Directions: Can you copy the passage on measuring developer productivity word for word, from "And to claim" to "else is hard."?

Selected text:

* * *

Besides, critical human review can always be fed back as instructions to agents.
I don't mind it so much when it's a newbie or non-techie who has never actually written code before, because bless their hearts, they did it! They got some code working!
But if you've been developing for decades, you know that counting lines of code means nothing, less than nothing. That you could probably achieve the same result in half the lines if you thought about it a bit longer.
And to claim this as an achievement when it's LLM-generated... that's not a boast. That doesn't mean what you think it means.
But I guess we hit the same old problem that we've always had - how do you measure productivity in software development? If you wanted to boast about how an LLM is making you 100x more productive, what metric could you use? LOC is the most easily measurable, really, really, terrible measure that PMs have been using since we started doing this, because everything else is hard.
here’s one thing that somewhat worked for my team. when we first started using LLMs we decided to run the same process as if they did not exist, same sprint planning meetings, same estimation. we did this for 6 months and saw roughly 55% increase in output compared to pre-LLM usage. there are biases in what were tried to achieve, it is not easy to estimate something will take XX hours when you know some portion (for example writing documentation or portions of the test coverage) you won’t have to write but we did our best. after we convinced ourselves of productivity gains we stopped doing this.

* * *

Information provided:
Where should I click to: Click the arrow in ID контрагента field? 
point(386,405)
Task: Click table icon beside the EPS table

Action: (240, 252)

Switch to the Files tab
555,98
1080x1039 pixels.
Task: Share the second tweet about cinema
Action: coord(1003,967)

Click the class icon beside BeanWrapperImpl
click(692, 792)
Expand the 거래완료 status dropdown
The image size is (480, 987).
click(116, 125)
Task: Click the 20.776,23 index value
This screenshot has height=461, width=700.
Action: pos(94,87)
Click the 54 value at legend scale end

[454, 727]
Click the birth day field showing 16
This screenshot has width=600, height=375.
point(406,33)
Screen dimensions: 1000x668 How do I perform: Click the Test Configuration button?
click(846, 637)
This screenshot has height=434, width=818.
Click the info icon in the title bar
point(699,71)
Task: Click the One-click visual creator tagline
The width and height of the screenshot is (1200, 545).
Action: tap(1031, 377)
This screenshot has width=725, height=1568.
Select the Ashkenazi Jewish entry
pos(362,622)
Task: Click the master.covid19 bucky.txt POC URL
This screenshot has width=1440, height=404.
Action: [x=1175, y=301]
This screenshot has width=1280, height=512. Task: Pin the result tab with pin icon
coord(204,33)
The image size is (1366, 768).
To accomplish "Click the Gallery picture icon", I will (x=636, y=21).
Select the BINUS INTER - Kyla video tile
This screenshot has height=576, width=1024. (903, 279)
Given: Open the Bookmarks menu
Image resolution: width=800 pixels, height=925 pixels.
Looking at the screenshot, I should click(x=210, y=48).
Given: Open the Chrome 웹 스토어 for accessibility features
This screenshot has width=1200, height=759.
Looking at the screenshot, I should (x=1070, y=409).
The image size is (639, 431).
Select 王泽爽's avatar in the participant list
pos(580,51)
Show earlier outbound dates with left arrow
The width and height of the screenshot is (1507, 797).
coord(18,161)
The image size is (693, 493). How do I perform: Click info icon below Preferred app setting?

* * *

Written solution:
And to claim this as an achievement when it's LLM-generated... that's not a boast. That doesn't mean what you think it means.
But I guess we hit the same old problem that we've always had - how do you measure productivity in software development? If you wanted to boast about how an LLM is making you 100x more productive, what metric could you use? LOC is the most easily measurable, really, really, terrible measure that PMs have been using since we started doing this, because everything else is hard.